What you will do |
Copy the items below verbatim, from the line containing "Tap the 강원 label on the blue map" through the line containing "pyautogui.click(x=245, y=131)", inclusive.

Source data
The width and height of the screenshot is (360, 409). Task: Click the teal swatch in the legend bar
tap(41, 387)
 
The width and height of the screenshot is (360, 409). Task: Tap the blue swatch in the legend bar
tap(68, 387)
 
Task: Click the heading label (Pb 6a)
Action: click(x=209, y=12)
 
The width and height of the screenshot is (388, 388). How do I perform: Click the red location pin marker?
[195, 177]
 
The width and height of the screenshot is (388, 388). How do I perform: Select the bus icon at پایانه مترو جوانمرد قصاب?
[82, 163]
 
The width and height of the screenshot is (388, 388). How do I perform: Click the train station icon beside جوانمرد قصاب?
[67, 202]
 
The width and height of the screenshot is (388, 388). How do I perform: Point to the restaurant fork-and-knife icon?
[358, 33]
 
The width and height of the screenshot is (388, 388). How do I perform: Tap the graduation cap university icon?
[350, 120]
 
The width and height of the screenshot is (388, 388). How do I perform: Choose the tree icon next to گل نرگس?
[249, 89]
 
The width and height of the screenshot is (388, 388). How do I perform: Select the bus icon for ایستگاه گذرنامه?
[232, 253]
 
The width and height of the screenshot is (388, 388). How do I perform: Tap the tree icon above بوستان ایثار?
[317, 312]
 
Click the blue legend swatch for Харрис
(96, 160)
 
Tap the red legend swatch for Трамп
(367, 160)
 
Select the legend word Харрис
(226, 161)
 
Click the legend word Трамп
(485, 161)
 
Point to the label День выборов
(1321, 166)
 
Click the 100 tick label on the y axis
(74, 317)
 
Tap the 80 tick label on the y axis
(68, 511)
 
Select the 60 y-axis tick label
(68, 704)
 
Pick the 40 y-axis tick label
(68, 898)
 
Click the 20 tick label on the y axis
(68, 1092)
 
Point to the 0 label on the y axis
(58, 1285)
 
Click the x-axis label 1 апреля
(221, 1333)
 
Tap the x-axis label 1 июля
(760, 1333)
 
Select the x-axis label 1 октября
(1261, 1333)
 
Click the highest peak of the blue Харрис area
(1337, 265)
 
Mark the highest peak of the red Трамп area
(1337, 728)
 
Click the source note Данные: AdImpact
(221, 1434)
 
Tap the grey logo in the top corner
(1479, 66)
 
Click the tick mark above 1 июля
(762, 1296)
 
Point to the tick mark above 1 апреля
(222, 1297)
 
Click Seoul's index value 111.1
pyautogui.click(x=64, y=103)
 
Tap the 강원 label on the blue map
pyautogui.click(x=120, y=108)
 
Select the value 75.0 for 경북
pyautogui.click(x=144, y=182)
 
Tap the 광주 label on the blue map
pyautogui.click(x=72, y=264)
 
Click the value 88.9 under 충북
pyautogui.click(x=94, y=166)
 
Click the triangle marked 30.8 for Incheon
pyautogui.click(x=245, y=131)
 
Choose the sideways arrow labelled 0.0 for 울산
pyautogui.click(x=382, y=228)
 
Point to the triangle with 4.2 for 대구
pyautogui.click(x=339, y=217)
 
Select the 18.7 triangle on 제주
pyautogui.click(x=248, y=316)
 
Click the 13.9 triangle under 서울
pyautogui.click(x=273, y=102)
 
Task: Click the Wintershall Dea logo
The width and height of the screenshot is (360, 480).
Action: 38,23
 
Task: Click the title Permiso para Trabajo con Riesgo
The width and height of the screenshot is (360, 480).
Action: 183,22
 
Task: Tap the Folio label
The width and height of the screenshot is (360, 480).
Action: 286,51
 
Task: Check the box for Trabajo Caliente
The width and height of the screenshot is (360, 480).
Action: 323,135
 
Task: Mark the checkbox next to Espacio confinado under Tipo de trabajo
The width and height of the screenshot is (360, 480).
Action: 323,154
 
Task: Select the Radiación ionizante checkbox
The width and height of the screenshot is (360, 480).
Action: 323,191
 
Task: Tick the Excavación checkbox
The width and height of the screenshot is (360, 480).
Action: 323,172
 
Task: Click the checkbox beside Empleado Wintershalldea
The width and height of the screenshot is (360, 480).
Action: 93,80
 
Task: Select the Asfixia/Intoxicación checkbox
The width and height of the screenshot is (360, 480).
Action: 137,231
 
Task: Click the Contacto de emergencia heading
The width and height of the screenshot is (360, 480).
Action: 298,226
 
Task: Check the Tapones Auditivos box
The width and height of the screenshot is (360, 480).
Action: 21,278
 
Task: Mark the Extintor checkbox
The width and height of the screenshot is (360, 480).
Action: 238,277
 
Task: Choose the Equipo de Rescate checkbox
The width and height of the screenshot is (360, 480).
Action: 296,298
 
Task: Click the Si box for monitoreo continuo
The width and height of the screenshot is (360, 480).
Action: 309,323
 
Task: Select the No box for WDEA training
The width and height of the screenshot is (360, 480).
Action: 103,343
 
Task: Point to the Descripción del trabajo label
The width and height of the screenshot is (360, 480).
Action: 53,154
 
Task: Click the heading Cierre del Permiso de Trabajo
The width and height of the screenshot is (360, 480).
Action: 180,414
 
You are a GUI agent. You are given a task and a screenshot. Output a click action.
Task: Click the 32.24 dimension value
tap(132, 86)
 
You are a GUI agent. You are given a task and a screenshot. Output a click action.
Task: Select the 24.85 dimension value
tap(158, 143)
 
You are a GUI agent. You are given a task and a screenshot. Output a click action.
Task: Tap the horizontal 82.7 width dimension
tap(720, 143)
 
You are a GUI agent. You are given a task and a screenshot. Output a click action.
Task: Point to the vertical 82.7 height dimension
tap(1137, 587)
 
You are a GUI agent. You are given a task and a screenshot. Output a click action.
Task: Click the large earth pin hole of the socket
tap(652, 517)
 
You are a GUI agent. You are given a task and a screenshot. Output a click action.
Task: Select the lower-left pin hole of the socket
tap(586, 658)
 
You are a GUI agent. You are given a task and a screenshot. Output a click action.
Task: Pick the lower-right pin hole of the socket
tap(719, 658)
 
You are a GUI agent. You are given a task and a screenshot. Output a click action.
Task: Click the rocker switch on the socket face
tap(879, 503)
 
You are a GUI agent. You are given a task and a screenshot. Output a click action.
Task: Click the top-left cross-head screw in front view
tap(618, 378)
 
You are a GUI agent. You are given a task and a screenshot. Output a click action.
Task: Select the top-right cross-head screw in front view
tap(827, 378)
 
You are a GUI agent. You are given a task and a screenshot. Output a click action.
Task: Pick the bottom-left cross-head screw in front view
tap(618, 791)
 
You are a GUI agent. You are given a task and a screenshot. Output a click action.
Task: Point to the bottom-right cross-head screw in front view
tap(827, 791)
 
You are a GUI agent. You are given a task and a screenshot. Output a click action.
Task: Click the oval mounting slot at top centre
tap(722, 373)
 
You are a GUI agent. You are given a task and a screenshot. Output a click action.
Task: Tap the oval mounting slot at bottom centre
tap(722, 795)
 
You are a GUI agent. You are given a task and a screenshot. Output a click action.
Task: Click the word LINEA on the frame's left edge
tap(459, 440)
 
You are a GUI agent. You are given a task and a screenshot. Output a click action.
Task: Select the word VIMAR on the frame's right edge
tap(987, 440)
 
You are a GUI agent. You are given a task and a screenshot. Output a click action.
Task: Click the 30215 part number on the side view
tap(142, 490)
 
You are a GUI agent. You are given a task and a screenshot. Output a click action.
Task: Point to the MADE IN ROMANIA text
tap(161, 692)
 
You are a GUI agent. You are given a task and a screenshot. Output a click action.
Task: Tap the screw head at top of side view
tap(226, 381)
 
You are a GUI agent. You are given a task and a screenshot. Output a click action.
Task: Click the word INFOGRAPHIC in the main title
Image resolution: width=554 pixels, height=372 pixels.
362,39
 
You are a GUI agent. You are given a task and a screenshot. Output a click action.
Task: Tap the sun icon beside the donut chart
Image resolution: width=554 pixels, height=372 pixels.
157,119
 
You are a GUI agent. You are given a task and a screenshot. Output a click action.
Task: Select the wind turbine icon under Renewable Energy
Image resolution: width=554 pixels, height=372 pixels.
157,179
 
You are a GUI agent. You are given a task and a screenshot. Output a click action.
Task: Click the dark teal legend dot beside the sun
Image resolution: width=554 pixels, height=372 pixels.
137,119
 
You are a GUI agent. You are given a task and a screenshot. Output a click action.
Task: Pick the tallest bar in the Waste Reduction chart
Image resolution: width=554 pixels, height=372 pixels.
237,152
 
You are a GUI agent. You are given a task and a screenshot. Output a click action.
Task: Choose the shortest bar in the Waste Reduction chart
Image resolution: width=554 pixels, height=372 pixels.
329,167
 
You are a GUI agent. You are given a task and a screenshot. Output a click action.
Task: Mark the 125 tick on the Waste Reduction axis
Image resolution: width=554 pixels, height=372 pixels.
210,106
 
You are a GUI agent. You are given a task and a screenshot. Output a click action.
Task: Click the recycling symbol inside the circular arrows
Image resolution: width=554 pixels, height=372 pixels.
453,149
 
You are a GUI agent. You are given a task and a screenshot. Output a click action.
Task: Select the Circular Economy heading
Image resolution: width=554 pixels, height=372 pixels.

Reply |
Tap the 강원 label on the blue map
pyautogui.click(x=120, y=108)
 
Select the value 75.0 for 경북
pyautogui.click(x=144, y=182)
 
Tap the 광주 label on the blue map
pyautogui.click(x=72, y=264)
 
Click the value 88.9 under 충북
pyautogui.click(x=94, y=166)
 
Click the triangle marked 30.8 for Incheon
pyautogui.click(x=245, y=131)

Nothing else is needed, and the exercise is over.